### [Provided passage]
------------------------------------------------------------
He continues: “The Lang system’s reduced holding pressure requirement ensures that, under all machining conditions, we are able to securely clamp from the softest to the hardest of materials without worrying about the component deforming or the vice loosening its grip under high machining loads. An added advantage is that the stamping unit makes its indentations into just the last 3mm of each workpiece blanks, so we are now also making savings on material.”

The many benefits gained from the use of Lang Technik pre-stamping technology and Makro grip vices has ensured that the system has become a benchmark clamping method for ultra-secure 5-axis machining.

The toothed jaws of conventional vices must perform two distinct roles – in addition to indenting the workpiece material, they must also securely hold it under all machining loads. Commonly used vices are only able to exert a maximum pressure of approximately four to six tons and as a result the effective penetration of their jaws into workpiece material can be problematic, especially when clamping harder metals.

Also, to ensure that the workpiece is adequately pierced, a vice’s teeth must remain sharp to be effective but as they’re exposed to high levels of torque and wear when in use, their clamping ability inevitably declines. As a result, when using conventional vices during the machining of soft, distortion prone materials, the jaws’ teeth also tend to lose their holding power and work free from workpieces when under machining forces.
------------------------------------------------------------
### [Direction 1]
From the workholding passage, quote the portion starting with "The many benefits" and going on through "clamping harder metals.".
### [Direction 2]
Extend the workholding passage, picking up after its final sentence.

### [Available data]
------------------------------------------------------------
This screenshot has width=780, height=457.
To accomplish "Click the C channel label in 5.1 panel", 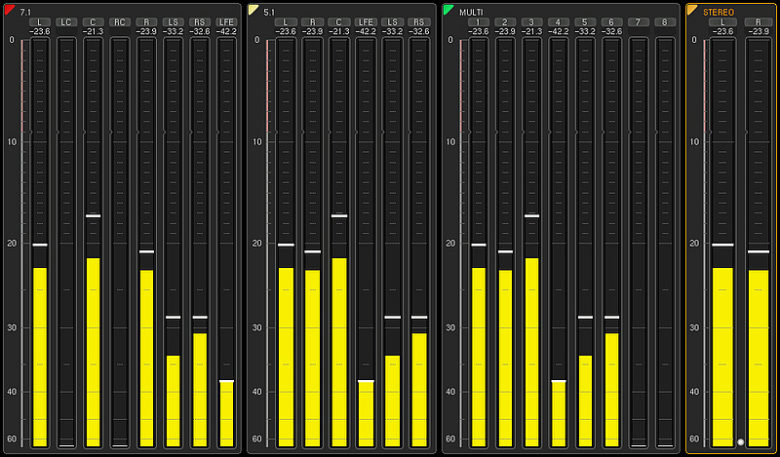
------------------------------------------------------------
### [Expected output 1]
The many benefits gained from the use of Lang Technik pre-stamping technology and Makro grip vices has ensured that the system has become a benchmark clamping method for ultra-secure 5-axis machining.

The toothed jaws of conventional vices must perform two distinct roles – in addition to indenting the workpiece material, they must also securely hold it under all machining loads. Commonly used vices are only able to exert a maximum pressure of approximately four to six tons and as a result the effective penetration of their jaws into workpiece material can be problematic, especially when clamping harder metals.

### [Expected output 2]
The use of Lang’s stamping technology overcomes these issues by applying up to 20 tons of pressure during the pre-stamping of workpieces which guarantees the creation of precise indentations, even when applied to the hardest of materials.

Following pre-stamping, as the teeth of Makro Grip vices engage exactly with the pre-stamped indents, only relatively low clamping pressure is required to hold the workpiece securely. In addition, the truncated pyramidal shapes of the pre-stamped indents prevent the vice’s teeth from moving deeper into the workpiece material by providing a defined penetration limit.

Despite the application of comparatively low clamping pressure, the holding forces exerted on workpieces held in Makro Grip vices actually become greater the harder and more resistant the material being machined is. Moreover, as workpieces are prepared before being loaded into the machine tool, users’ machine downtime is significantly reduced.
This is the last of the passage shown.